__EXERCISE__. Return all the data below as it stands, minus the pictures.

(Collected data entries)
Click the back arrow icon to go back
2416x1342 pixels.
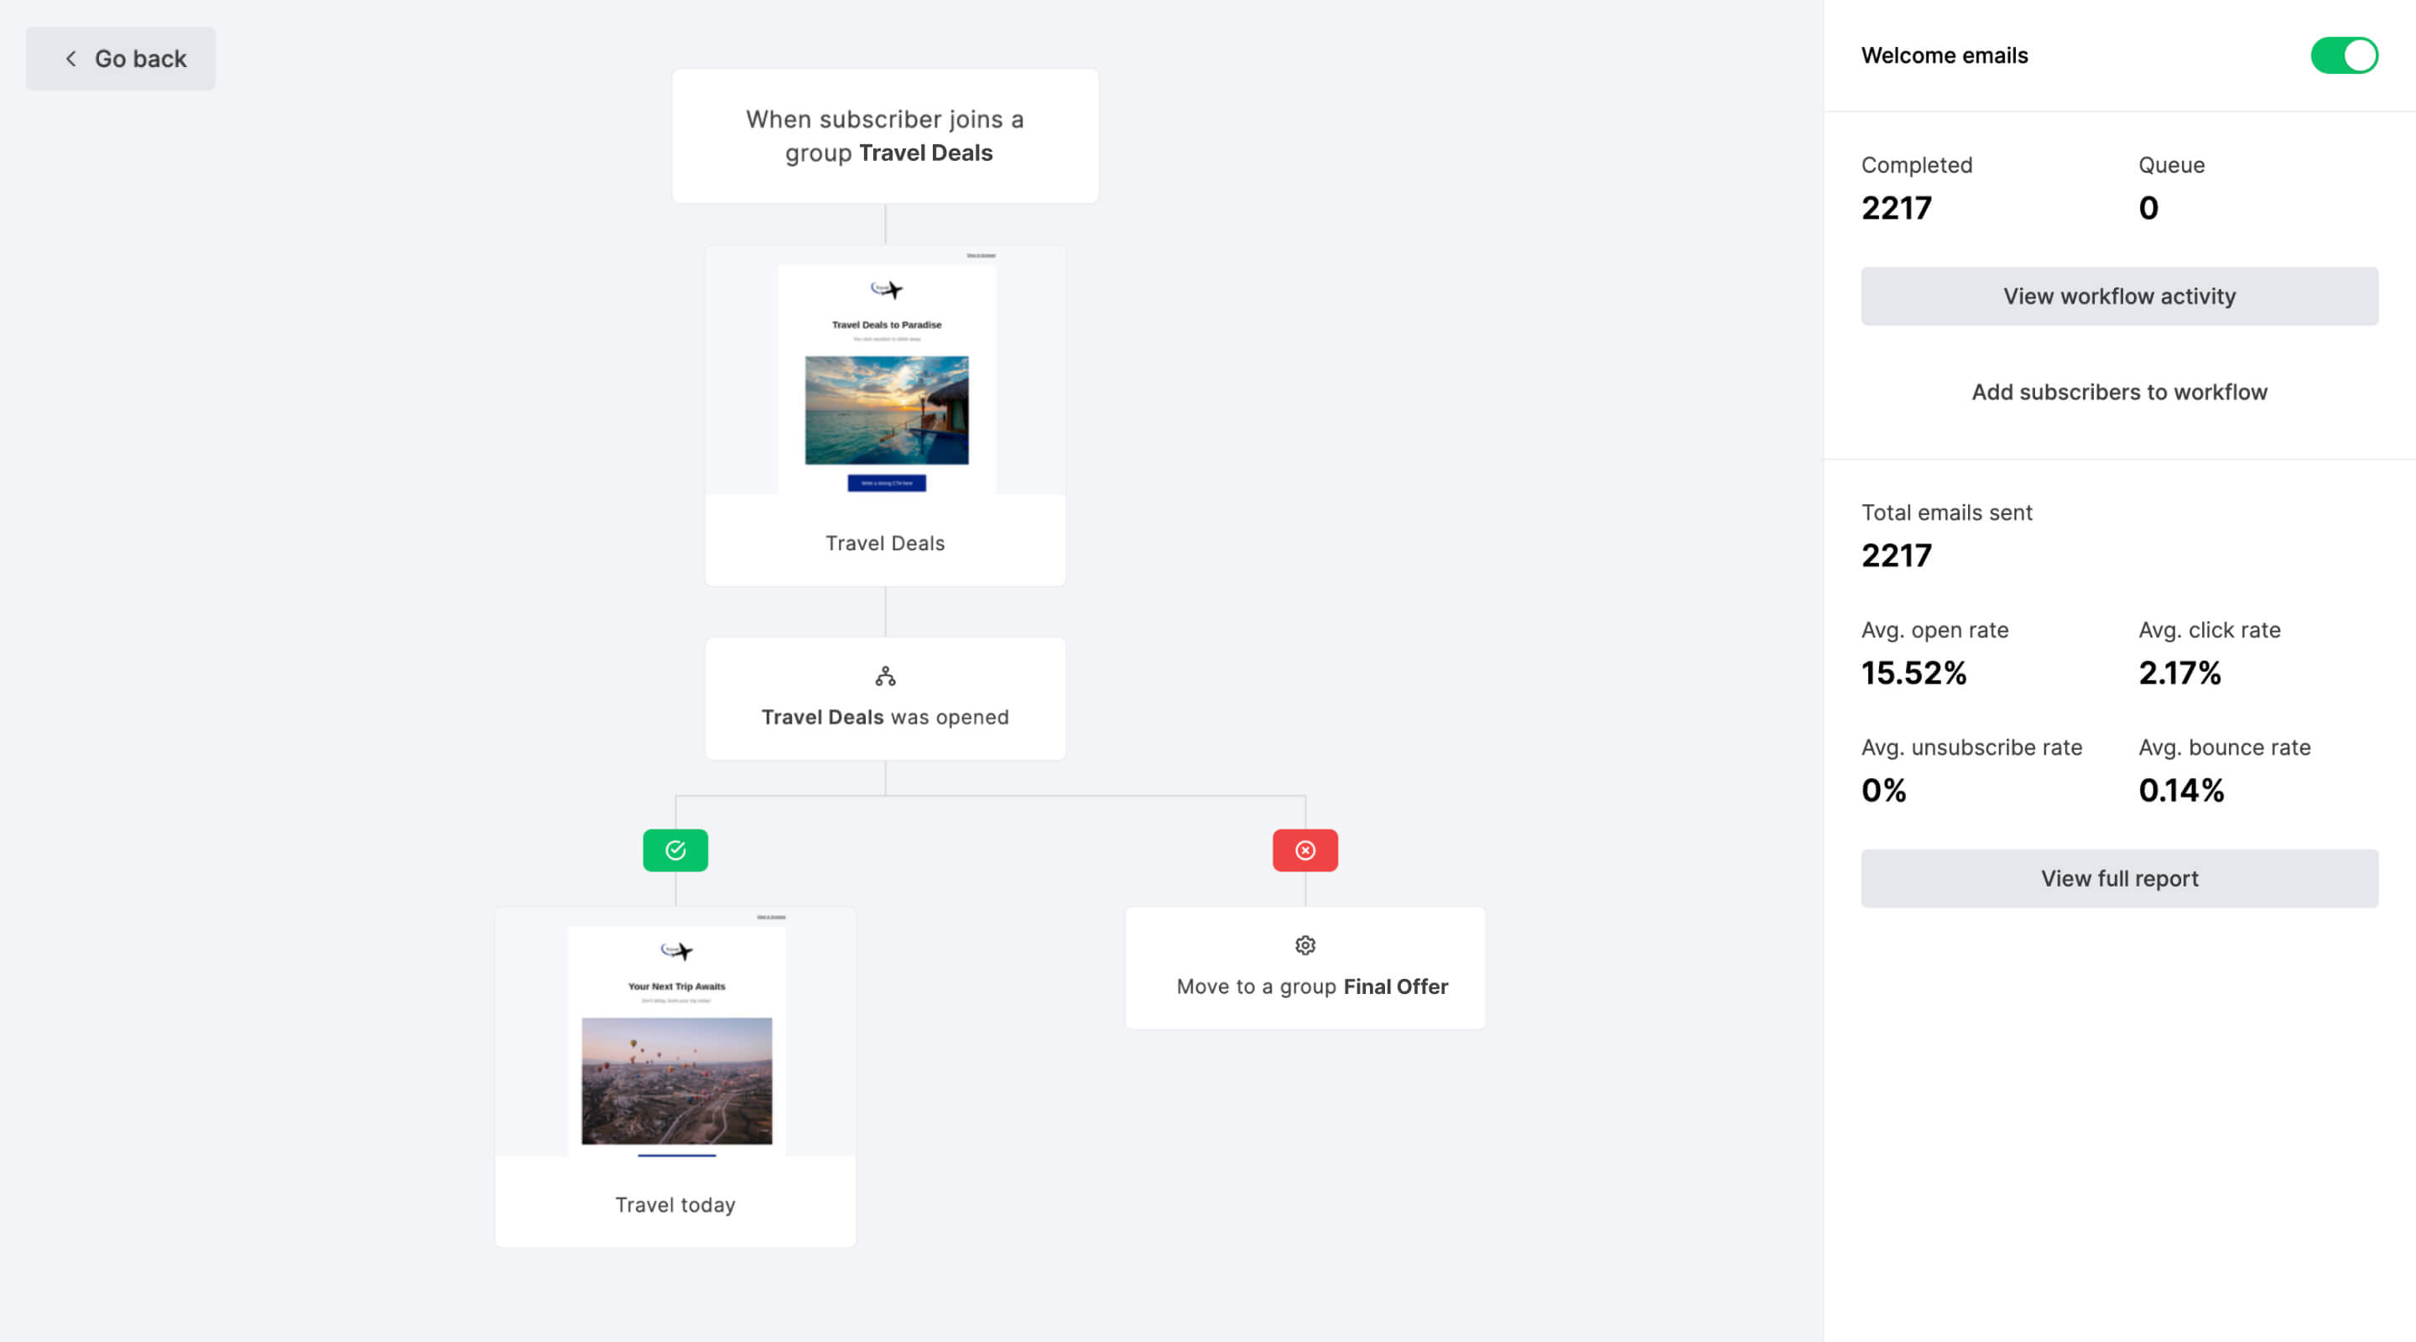coord(68,58)
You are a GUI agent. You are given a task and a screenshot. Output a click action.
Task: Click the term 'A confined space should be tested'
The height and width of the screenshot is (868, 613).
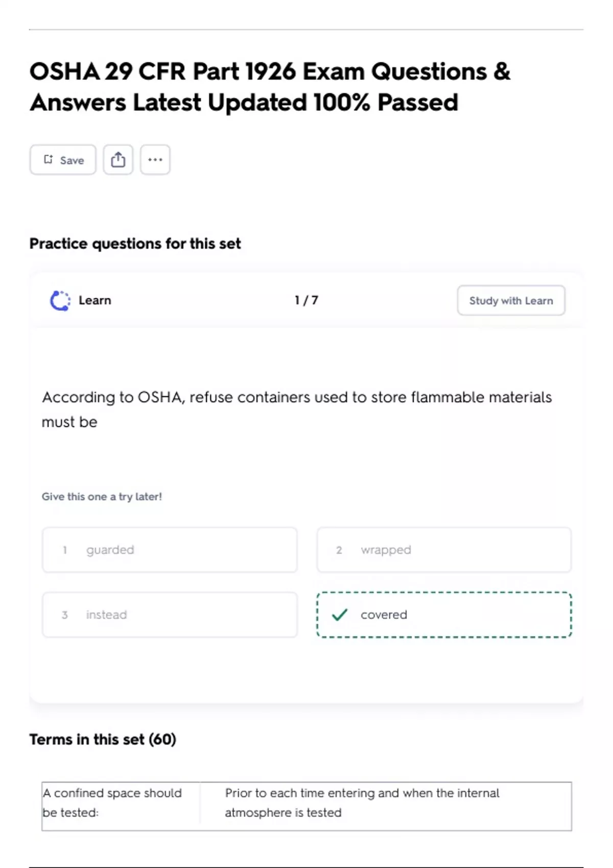pyautogui.click(x=112, y=803)
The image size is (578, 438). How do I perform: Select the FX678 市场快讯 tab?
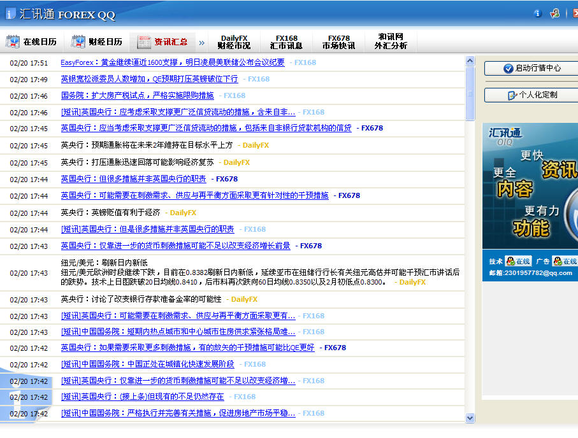(338, 42)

__RESULT FOR THIS TASK__.
Click the back arrow icon to go back
2416x1342 pixels.
coord(68,58)
You are a GUI agent. You are given a task and a screenshot. Output a click action.
Task: Click the term 'A confined space should be tested'
The height and width of the screenshot is (868, 613).
pyautogui.click(x=112, y=803)
The image size is (578, 438). How do I perform: Select the FX678 市场快讯 tab?
(338, 42)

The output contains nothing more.